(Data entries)
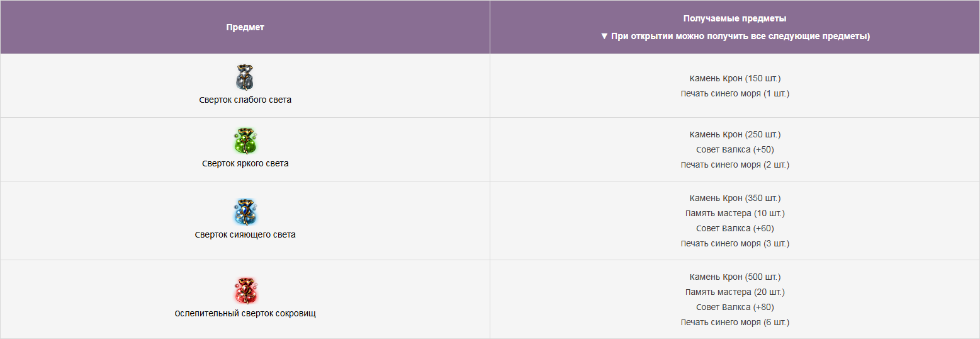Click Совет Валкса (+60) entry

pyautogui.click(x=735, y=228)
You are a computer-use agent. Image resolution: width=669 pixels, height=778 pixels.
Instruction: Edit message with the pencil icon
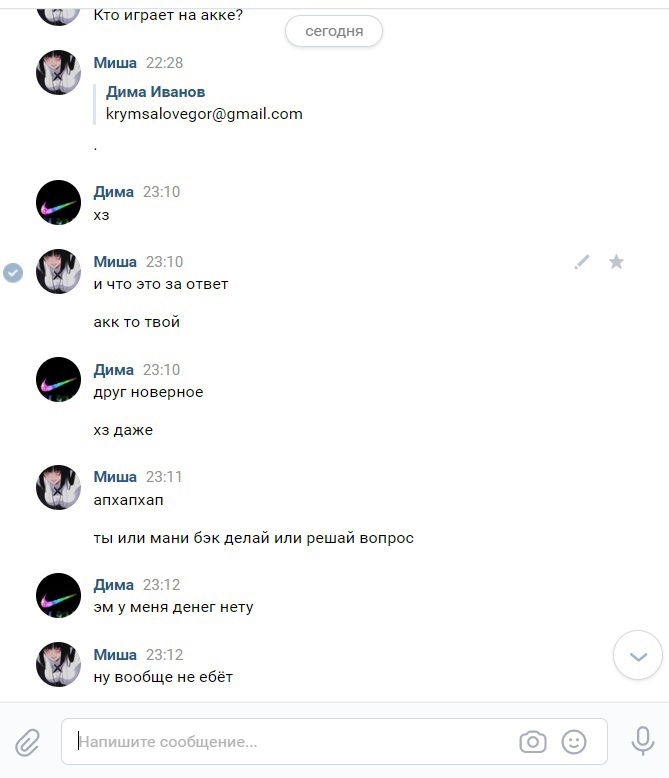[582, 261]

---

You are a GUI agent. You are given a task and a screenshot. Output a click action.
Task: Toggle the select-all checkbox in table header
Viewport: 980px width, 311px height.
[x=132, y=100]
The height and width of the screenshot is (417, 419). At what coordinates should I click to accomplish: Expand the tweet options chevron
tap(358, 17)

-- EXERCISE DESCRIPTION --
Go line by line through the data above and report each one that holds the string "agent".

-- SOLUTION TO THE EXERCISE --
You are a computer-use agent. Image resolution: width=669 pixels, height=778 pixels.
You are a GUI agent. You are given a task and a screenshot. Output a click action.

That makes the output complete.